The fact that the grid's serialization is spread on multiple files makes it possible to process it in parallel (with one worker per partition). Rows are sorted and each partition contains a sequential chunk of rows, meaning that to access a given row by row number, it is possible to read the relevant partition file only. The number of partitions depends on the size of the project and the options of the runner.
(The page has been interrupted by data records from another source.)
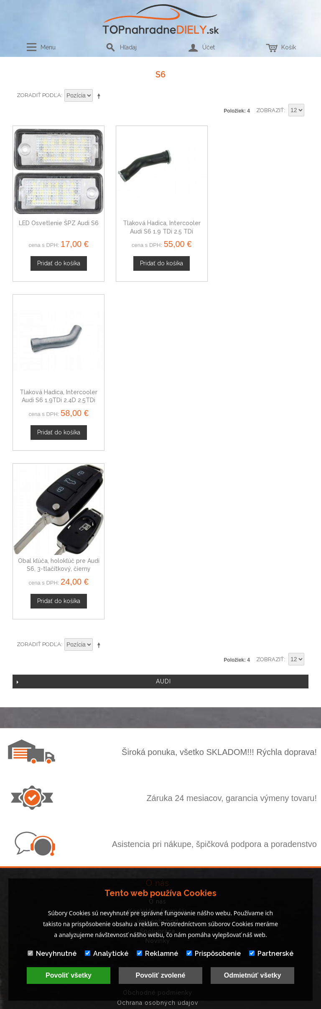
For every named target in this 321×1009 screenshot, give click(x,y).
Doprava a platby (157, 842)
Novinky (157, 770)
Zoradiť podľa (39, 95)
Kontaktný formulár (157, 741)
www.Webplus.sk (183, 1003)
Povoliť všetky (69, 975)
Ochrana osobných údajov (157, 832)
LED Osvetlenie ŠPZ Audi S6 (58, 222)
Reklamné (157, 954)
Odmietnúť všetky (252, 975)
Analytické (106, 954)
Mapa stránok (157, 852)
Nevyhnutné (52, 954)
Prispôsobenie (213, 954)
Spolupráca (157, 760)
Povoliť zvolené (161, 975)
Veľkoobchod (157, 750)
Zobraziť (270, 110)
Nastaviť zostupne (100, 96)
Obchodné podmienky (157, 822)
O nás (157, 731)
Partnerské (271, 954)
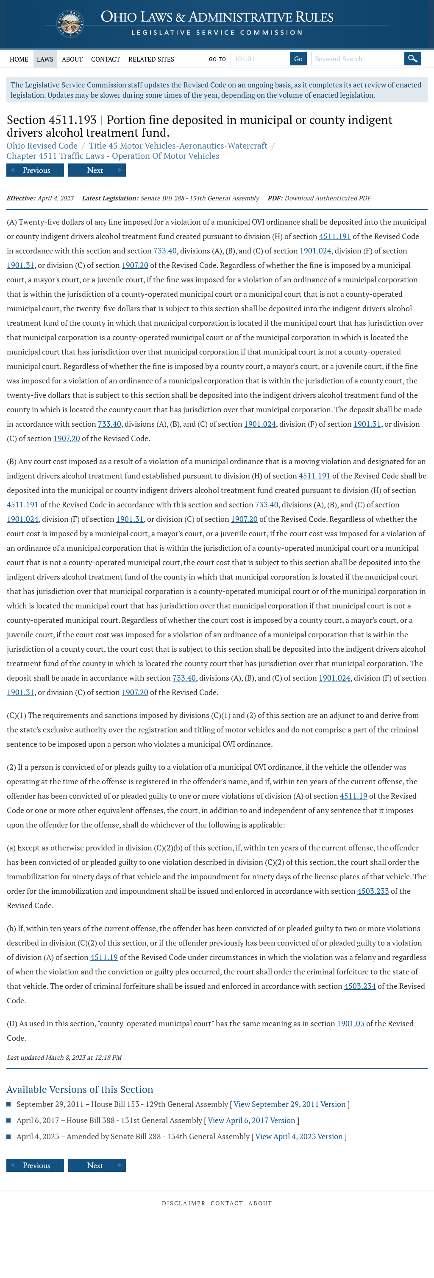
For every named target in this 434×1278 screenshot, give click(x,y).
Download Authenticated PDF (327, 198)
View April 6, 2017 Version (251, 1120)
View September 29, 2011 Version (290, 1104)
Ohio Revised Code (42, 145)
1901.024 (315, 250)
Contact (105, 59)
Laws (45, 59)
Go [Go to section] (298, 58)
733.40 (165, 250)
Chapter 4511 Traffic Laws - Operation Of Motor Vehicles (113, 155)
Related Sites (151, 59)
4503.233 (373, 891)
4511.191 (335, 236)
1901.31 (20, 265)
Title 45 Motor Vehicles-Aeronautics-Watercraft (178, 145)
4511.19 (353, 796)
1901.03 (350, 1023)
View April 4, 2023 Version (299, 1136)
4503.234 (360, 986)
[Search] (412, 58)
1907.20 (135, 265)
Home (19, 59)
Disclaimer (184, 1203)
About (72, 59)
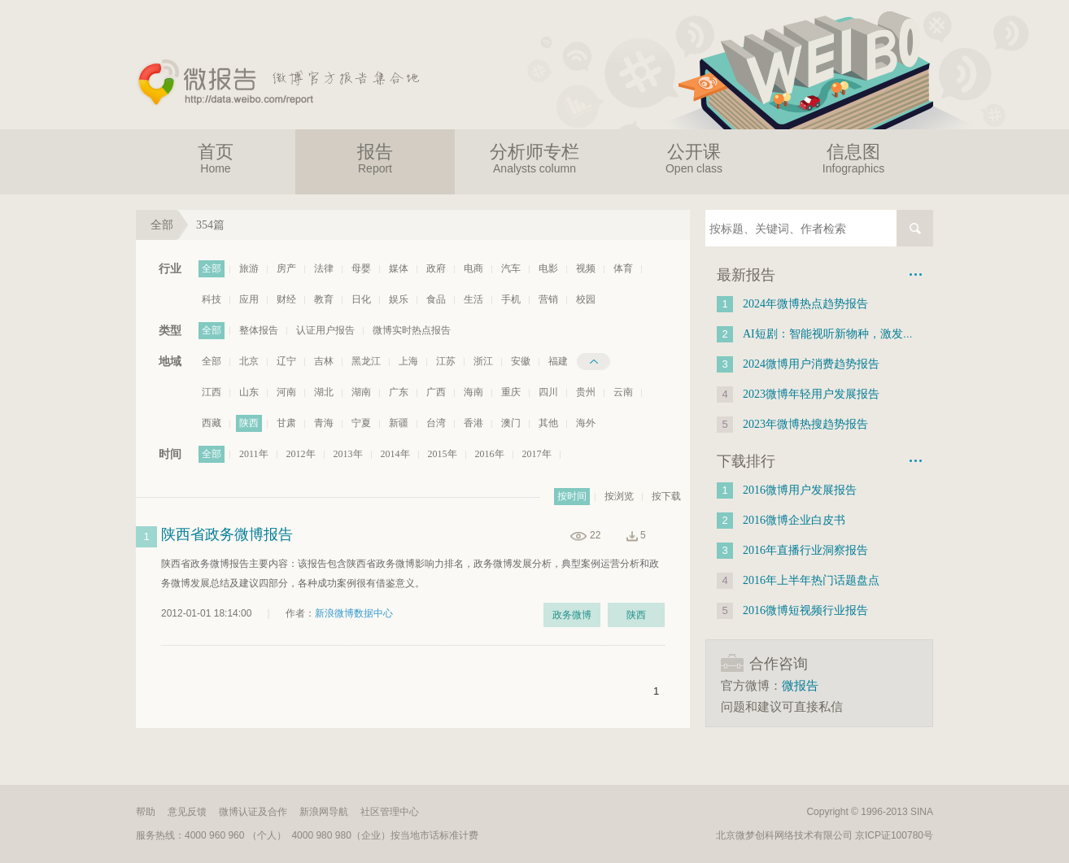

A project is serialized in its own directory too, with the following components:

  • history.json, containing the list of history entries, which includes the associated Changes and Operations;
  • initial/, a directory where the first grid of the project (the one created by the importer) is stored;
  • changes/, a directory where all the ChangeData objects are serialized. They are stored in subdirectories determined by the history entry id they are associated to.
  • cache/, a directory where grids other than the initial one can be stored. This is useful when the project history grows longer to avoid recomputing all operations from the initial grid at every HTTP request.

Memory management

TODO describe here the caching strategy (being reworked)

Local runner

The local runner is the default one, as it is designed to be efficient in OpenRefine's intended usage conditions: running locally on the machine where the data cleaning is being done. Its design is inspired by Spark. Spark itself could not be used in place of this runner because its support for distributed computations and redundancy adds significant overheads which make the tool less responsive when run locally. Also, OpenRefine relies on the order of rows in many contexts, and row order is not preserved by many Spark primitives, making its abstractions less useful for OpenRefine as default implementation.

Options

The following configuration parameters can be used with this runner:

Configuration keyDefault valueDescription
refine.runner.defaultParallelism4how many partitions datasets should generally be split, unless they are very small or very big
refine.runner.minSplitSize4096minimum size of a partition in bytes. Datasets which are smaller than this value will not be split at all.
refine.runner.maxSplitSize16777216maximum size of a partition in bytes. Datasets which are larger than defaultParallelism * maxSplitSize will be split in more partitions than the default parallelism.

Partitioned Lazy Lists

The core data structure which underpins the lazy representation of Grids and ChangeData objects in the local runner is the Partitioned Lazy List (PLL). It is a lightweight version of Spark's Resilient Distributed Dataset (RDD). It is:

  • a list, because it represents an ordered collections of objects;
  • lazy, because by default it does not store its contents as explicit objects in memory. Instead, the elements are computed on-demand, when they are accessed.
  • partitioned, because it divides its contents into contiguous groups of elements called partitions. Each partition can be enumerated from independently, making it possible to run processes in parallel on different parts of the list.

In contrast to RDDs, PLLs are:

  • not distributed: all of the data must be locally accessible, all the computations are happening in the same JVM
  • not resilient: there is no support for redundancy.

The concurrency in PLLs is implemented with Java threads. When instantiated, the local runner starts a thread pool which is used on demand when computations are executed.